In 2003, it was a joke. In 2026, it is an industry.
The dating app economy is valued at billions of dollars a year. Millions of users scroll through catalogues of human possibility while waiting for coffee. They swipe through faces in under two seconds, faster than it takes to decide between fresh milk and oat milk.
You can filter for height. For politics. For diet. For whether someone wants children. You can pre-empt disagreement before you have even encountered the thrill, or terror, of it.
I understand the appeal. The world is busy. We are tired. Why risk investing in someone who may never align with your values? Why waste time?
But, perhaps the time-wasting was the point. Perhaps love was never meant to be optimised.
There is something sacred, yes, sacred, about not knowing. About sitting across from someone whose data you do not possess. About discovering, slowly, that you are disarmed by the way they think. About the awkward silences. The missteps. The recalibrations. The moments when you realise you were wrong about them.

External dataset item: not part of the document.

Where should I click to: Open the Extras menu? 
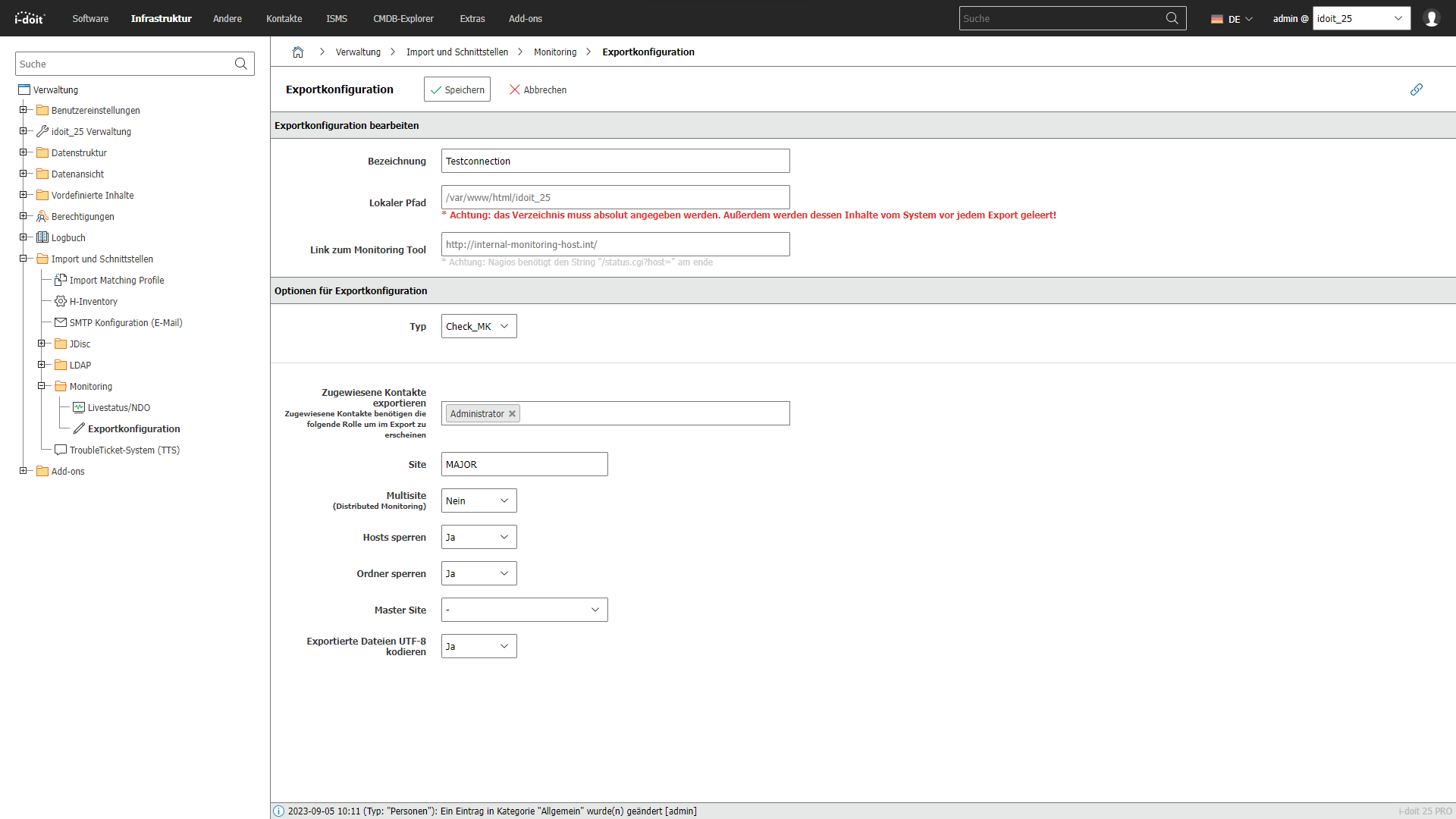tap(472, 18)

In any case, that debate feels almost quaint now. Because we've moved past filtering for humans.
Now we manufacture them.
AI companion platforms are ballooning into a projected multi-billion-dollar universe. Hundreds of millions of users speak daily to entities engineered to respond with perfect attentiveness. Young people, inheritors of a fractured, overheating planet, report record levels of loneliness. The World Health Organisation calls it a public health crisis. Isolation, they tell us, corrodes the body as surely as nicotine.
So when an app promises connection at 2 am, no judgment, no fatigue, no blue-ticking, who are we to sneer?
But I will ask this: what happens when intimacy becomes frictionless, and when affection is engineered to avoid the abrasion that makes us grow?
The AI companion learns you. It adapts to you. It does not arrive with childhood wounds or inconvenient moods. It does not force you to confront your impatience, your jealousy, your fear. It does not have a terrible Tuesday that spills into your Wednesday evening.
It mirrors you, softly.
And so, we are back to the CGI-girl. Perfect because she is composed of desire and code. She cannot contradict you. She cannot leave.
We have built a world in which love can be customised like a playlist. No sharp edges. No misalignment. No thread to catch your bangle on unexpectedly.
I worry about that.
Love, in its truest form, is a confrontation with otherness. It is the daily negotiation with a consciousness that is not yours.
To love someone is to stay past the point where they can be filtered.
It is to choose the person who sometimes irritates you. Who surprises you. Who refuses to behave like a perfectly tuned algorithm.
In a world that increasingly wants to smooth our experience, to reduce our encounters to preferences and probabilities, love remains gloriously inefficient.
I know my expectations are unreasonable. I know the world has changed. I know that people have found profound partnerships on dating apps, and that AI companions have carried some through unbearable nights.
I am not after nostalgia, I am arguing for friction.
To be undone by someone imperfect. The beauty of surprise. For the stubborn, old-fashioned belief that love is not a “boost” or a feature or a subscription model, but a risk; taken without guarantees.
While the algorithms hum and the CGI-girls shimmer, somewhere, in a room with bad lighting and no orchestral score, two flawed people will still collide. And something, mercifully, inconveniently, will catch.